登録:2022-03-29 05:59 修正:2022-04-06 10:44
尹錫悦次期大統領の配偶者、キム・ゴンヒ氏=共同取材写真//ハンギョレ新聞社

 保守政府が発足したからといって、女性の暮らしが突然墜落するわけではない。与党候補が当選したとしても、違法中絶薬を飲んで早産した赤ちゃんが放置され、消える事件は発生しただろう。堕胎罪に憲法不合致の判断が下されたにもかかわらず、3年間後続立法が行われず、中絶薬の流通すら許されないこの国で、赤ちゃんを殺した20代女性一人が矢面に立たされている。

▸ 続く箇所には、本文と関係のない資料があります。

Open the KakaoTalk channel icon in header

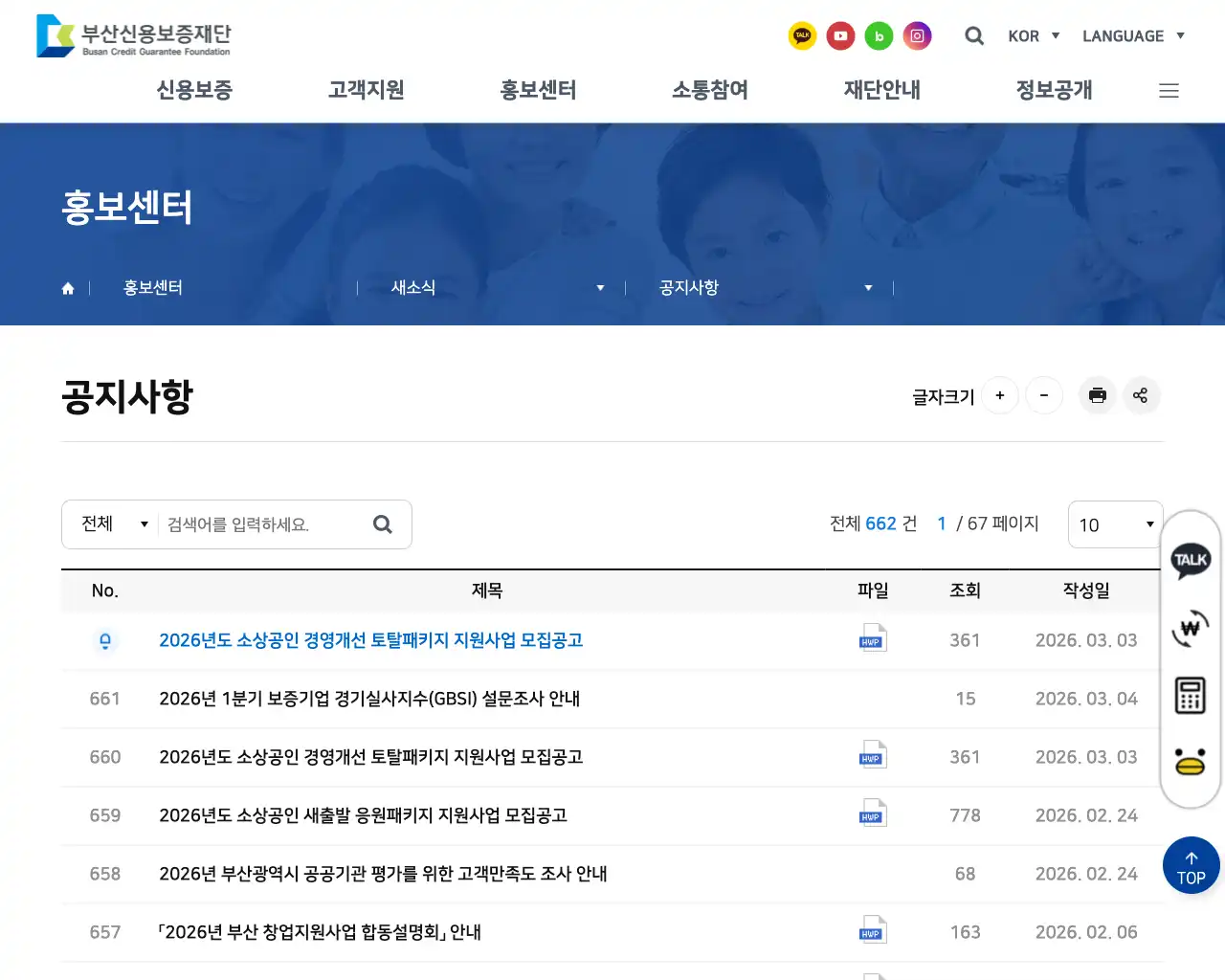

 韓国社会は、いずれにせよ全般的に発展してきた。ここ2~3年で高まった国の地位は、以前に海外に行ったことのある人にとってはまるで他国の話のように聞こえるかもしれない。建築家のマレーシアの知人と近況を聞き合った際、韓国では5人に1人が新型コロナに感染しているという状況を伝えたところ、彼が驚いて聞き返した。「まさか、あり得ない。韓国が本当にそうなのか?」

 韓国が国際社会から受ける無残な成績は別にある。女性家族部が「女性家族部廃止」の公約よりも恐れる、そのために朴槿恵(パク・クネ)政権が作業部会を作って目標スコアまで立てた、とにかく多数の男性は信じようとしない珍しい数値。世界経済フォーラム(WEF)が毎年発表する「ジェンダーギャップ指数」(Gender Gap Index)だ。経済、政治、教育、健康部門別の男性の機会や地位を1とし、女性の相対的なレベルを計量して、国家内のジェンダー差別を示すものだ。豊かな国でも、あらゆる部門を男性が独占しているなら0点、貧しい国でも男女の働きが均等なら、1点満点だ。だからこそ、点数には表情がある。男女が共に幸せなら嬉しい1点、共に不幸ならば悲しい1点というか。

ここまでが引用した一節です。